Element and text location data

## start

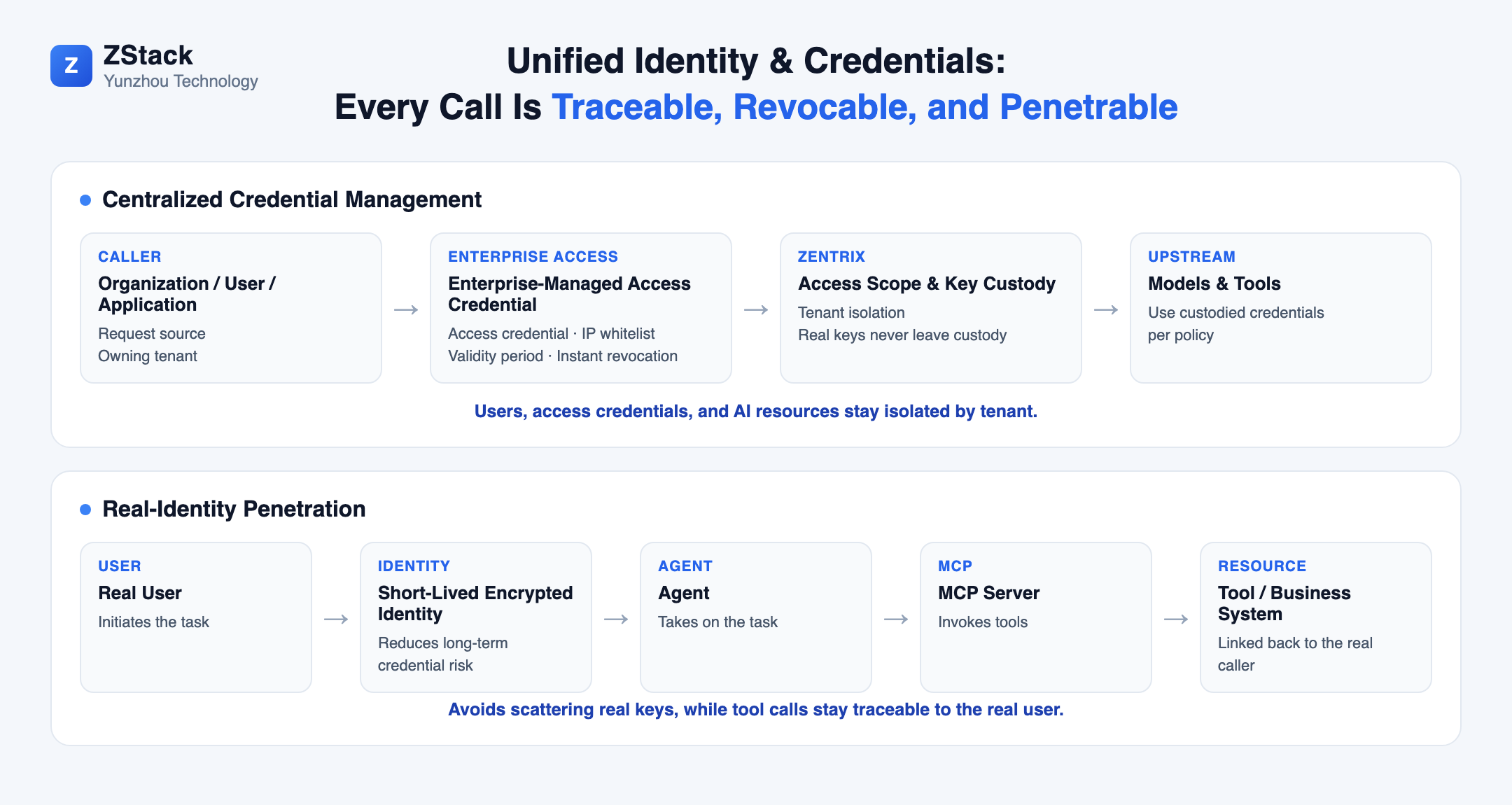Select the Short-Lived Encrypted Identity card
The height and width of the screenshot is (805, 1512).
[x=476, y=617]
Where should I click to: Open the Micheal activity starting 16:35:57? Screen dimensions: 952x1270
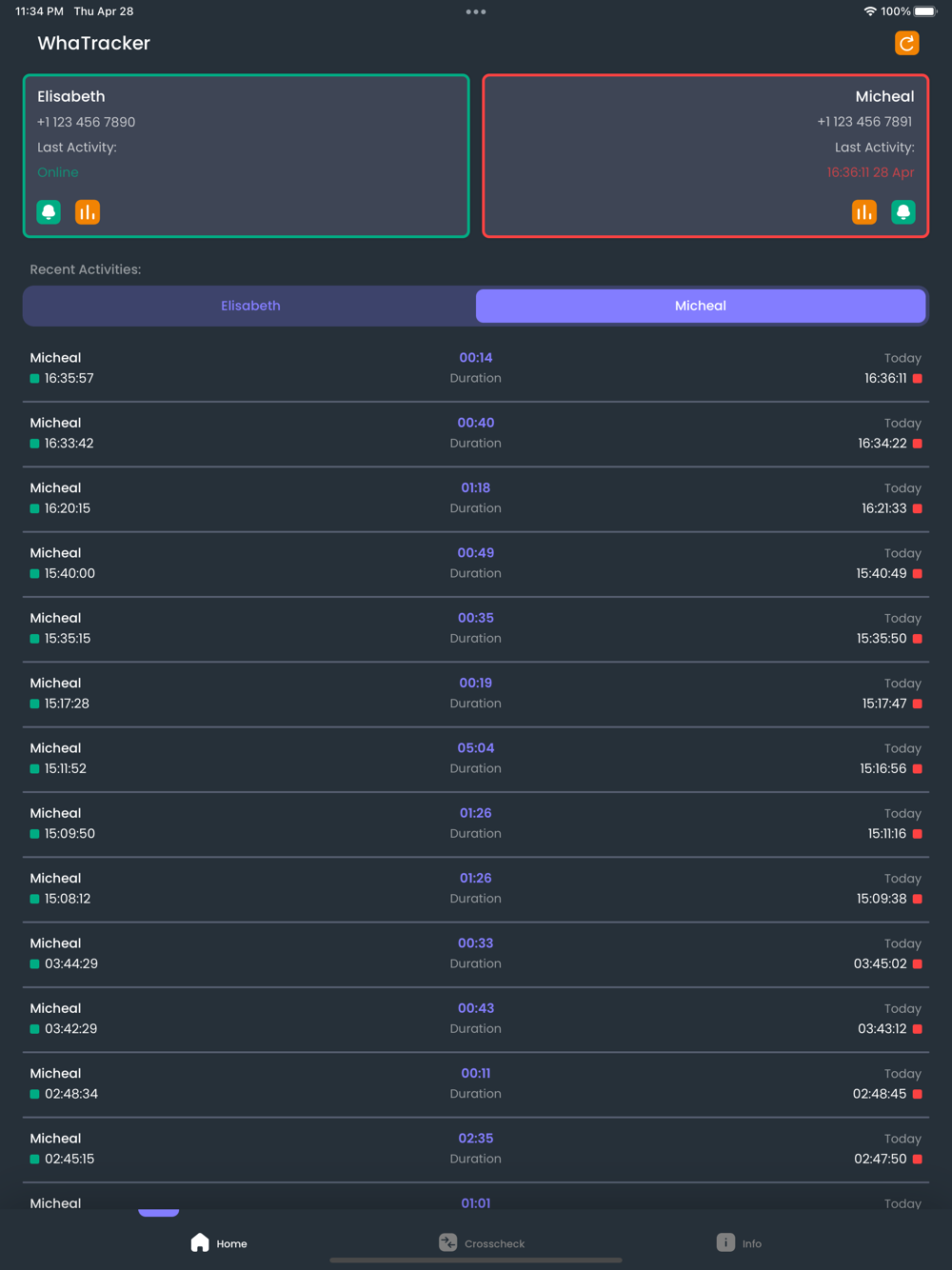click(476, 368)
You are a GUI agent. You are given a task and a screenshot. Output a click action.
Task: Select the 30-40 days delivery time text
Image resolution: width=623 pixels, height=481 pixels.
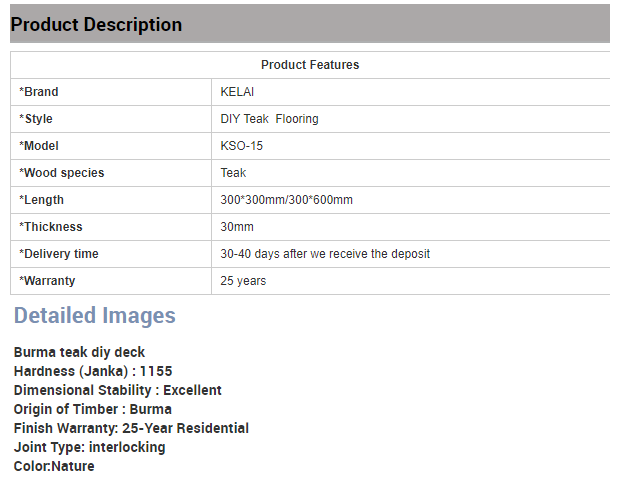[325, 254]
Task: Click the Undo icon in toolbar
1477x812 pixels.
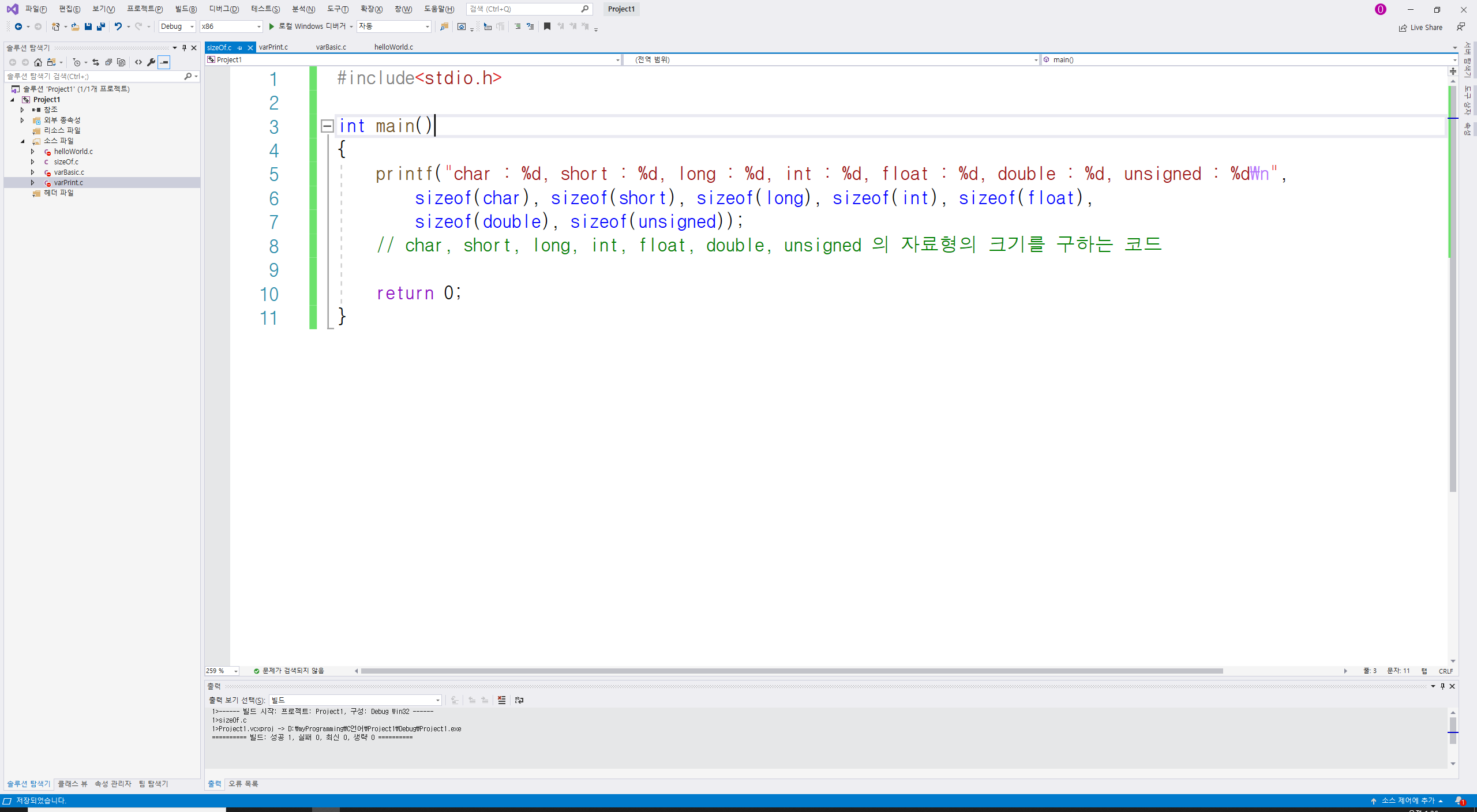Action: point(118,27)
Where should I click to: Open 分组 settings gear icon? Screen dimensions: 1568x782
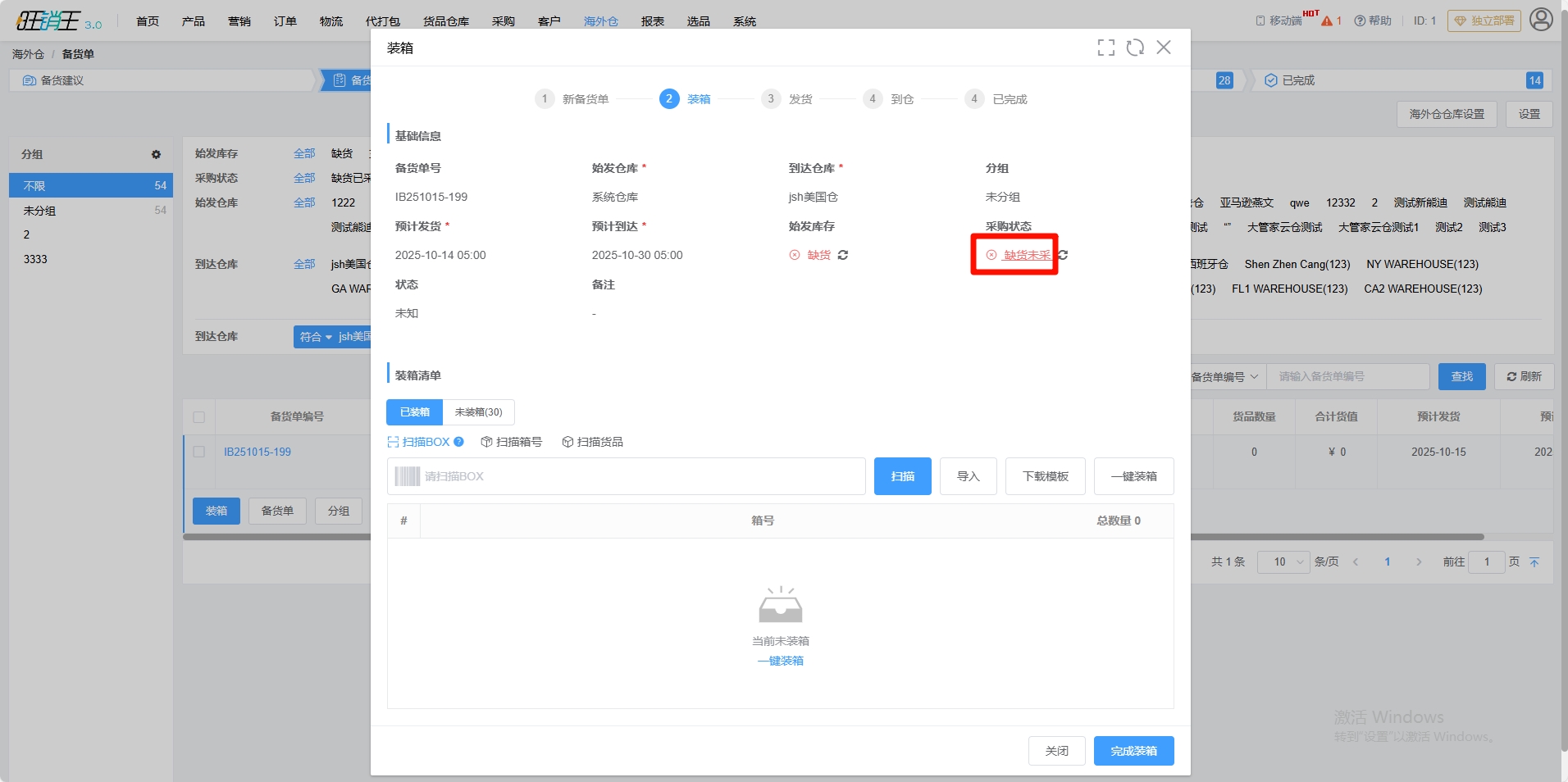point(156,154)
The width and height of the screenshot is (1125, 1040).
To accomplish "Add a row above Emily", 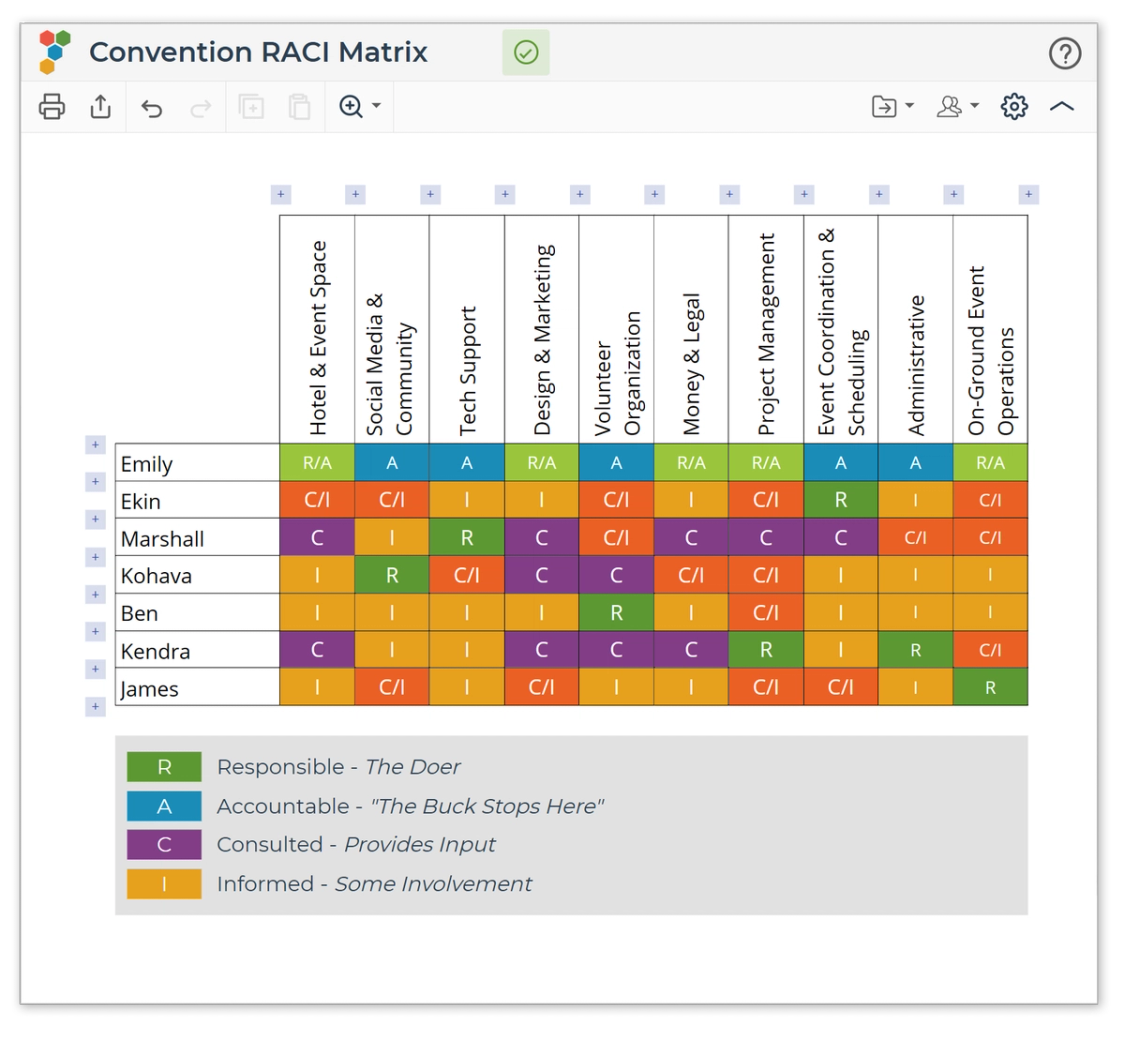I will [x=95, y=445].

## end

### What you should do
Please show each line of the records above that contains the word "Open".

### Result of this exercise
Where should I click to: Open the Micheal activity starting 16:35:57? Screen dimensions: 952x1270
Where should I click to: Open 分组 settings gear icon? Screen dimensions: 1568x782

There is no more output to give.